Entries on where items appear
-- -- --

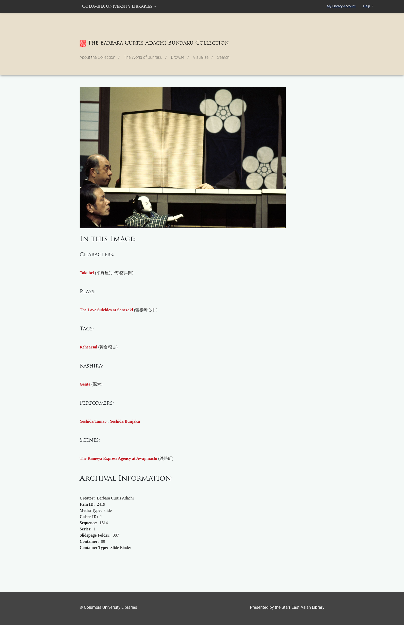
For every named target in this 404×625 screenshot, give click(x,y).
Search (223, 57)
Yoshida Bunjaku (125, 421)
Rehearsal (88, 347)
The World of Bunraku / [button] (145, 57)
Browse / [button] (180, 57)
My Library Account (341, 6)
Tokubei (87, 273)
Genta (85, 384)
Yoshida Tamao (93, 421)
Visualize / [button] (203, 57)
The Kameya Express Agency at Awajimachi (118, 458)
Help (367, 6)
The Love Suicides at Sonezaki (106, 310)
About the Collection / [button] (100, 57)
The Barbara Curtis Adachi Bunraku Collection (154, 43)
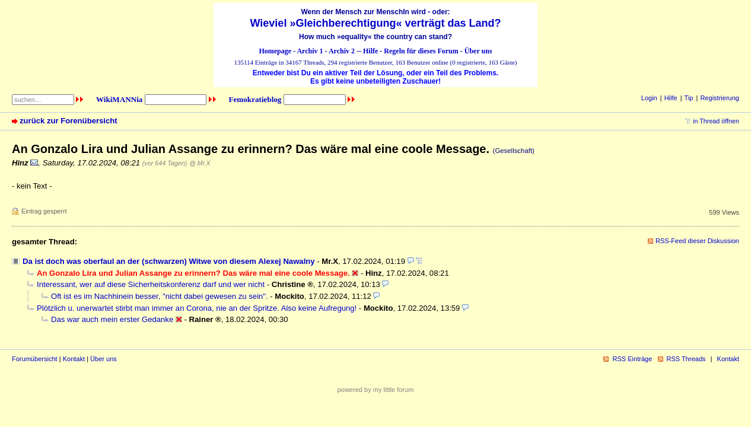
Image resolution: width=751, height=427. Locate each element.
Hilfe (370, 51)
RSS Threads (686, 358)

-- -- --

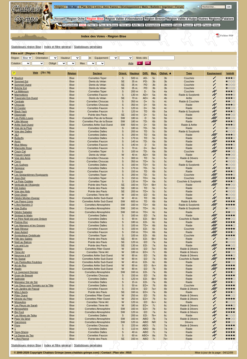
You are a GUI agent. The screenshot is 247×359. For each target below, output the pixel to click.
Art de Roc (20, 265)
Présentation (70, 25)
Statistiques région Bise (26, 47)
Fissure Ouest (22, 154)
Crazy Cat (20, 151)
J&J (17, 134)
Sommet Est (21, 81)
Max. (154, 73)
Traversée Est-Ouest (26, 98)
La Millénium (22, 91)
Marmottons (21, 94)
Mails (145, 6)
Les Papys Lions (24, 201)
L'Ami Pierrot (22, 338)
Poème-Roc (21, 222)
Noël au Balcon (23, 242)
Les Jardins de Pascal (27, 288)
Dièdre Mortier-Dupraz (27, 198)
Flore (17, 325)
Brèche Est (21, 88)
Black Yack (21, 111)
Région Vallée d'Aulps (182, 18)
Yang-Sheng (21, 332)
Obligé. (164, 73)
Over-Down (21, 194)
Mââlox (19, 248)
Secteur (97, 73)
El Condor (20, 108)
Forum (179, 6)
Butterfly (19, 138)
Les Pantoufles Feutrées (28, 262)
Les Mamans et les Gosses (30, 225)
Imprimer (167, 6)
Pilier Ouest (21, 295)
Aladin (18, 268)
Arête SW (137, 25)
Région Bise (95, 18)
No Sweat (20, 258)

-- -- --

**INSTRUCTIONS FOR THE TASK**. Give everything from the line containing "You are a GUI" down to the line containing "No Sweat (20, 258)" as a Markdown table with columns Row and Line, leaving out blank lines.

**WRITTEN RESPONSE**.
| Row | Line |
|---|---|
| 1 | You are a GUI agent. The screenshot is 247×359. For each target below, output the pixel to click. |
| 2 | Art de Roc (20, 265) |
| 3 | Présentation (70, 25) |
| 4 | Statistiques région Bise (26, 47) |
| 5 | Fissure Ouest (22, 154) |
| 6 | Crazy Cat (20, 151) |
| 7 | J&J (17, 134) |
| 8 | Sommet Est (21, 81) |
| 9 | Max. (154, 73) |
| 10 | Traversée Est-Ouest (26, 98) |
| 11 | La Millénium (22, 91) |
| 12 | Marmottons (21, 94) |
| 13 | Mails (145, 6) |
| 14 | Les Papys Lions (24, 201) |
| 15 | L'Ami Pierrot (22, 338) |
| 16 | Poème-Roc (21, 222) |
| 17 | Noël au Balcon (23, 242) |
| 18 | Les Jardins de Pascal (27, 288) |
| 19 | Dièdre Mortier-Dupraz (27, 198) |
| 20 | Flore (17, 325) |
| 21 | Brèche Est (21, 88) |
| 22 | Black Yack (21, 111) |
| 23 | Région Vallée d'Aulps (182, 18) |
| 24 | Yang-Sheng (21, 332) |
| 25 | Obligé. (164, 73) |
| 26 | Over-Down (21, 194) |
| 27 | Mââlox (19, 248) |
| 28 | Secteur (97, 73) |
| 29 | El Condor (20, 108) |
| 30 | Forum (179, 6) |
| 31 | Butterfly (19, 138) |
| 32 | Les Pantoufles Feutrées (28, 262) |
| 33 | Les Mamans et les Gosses (30, 225) |
| 34 | Imprimer (167, 6) |
| 35 | Pilier Ouest (21, 295) |
| 36 | Aladin (18, 268) |
| 37 | Arête SW (137, 25) |
| 38 | Région Bise (95, 18) |
| 39 | No Sweat (20, 258) |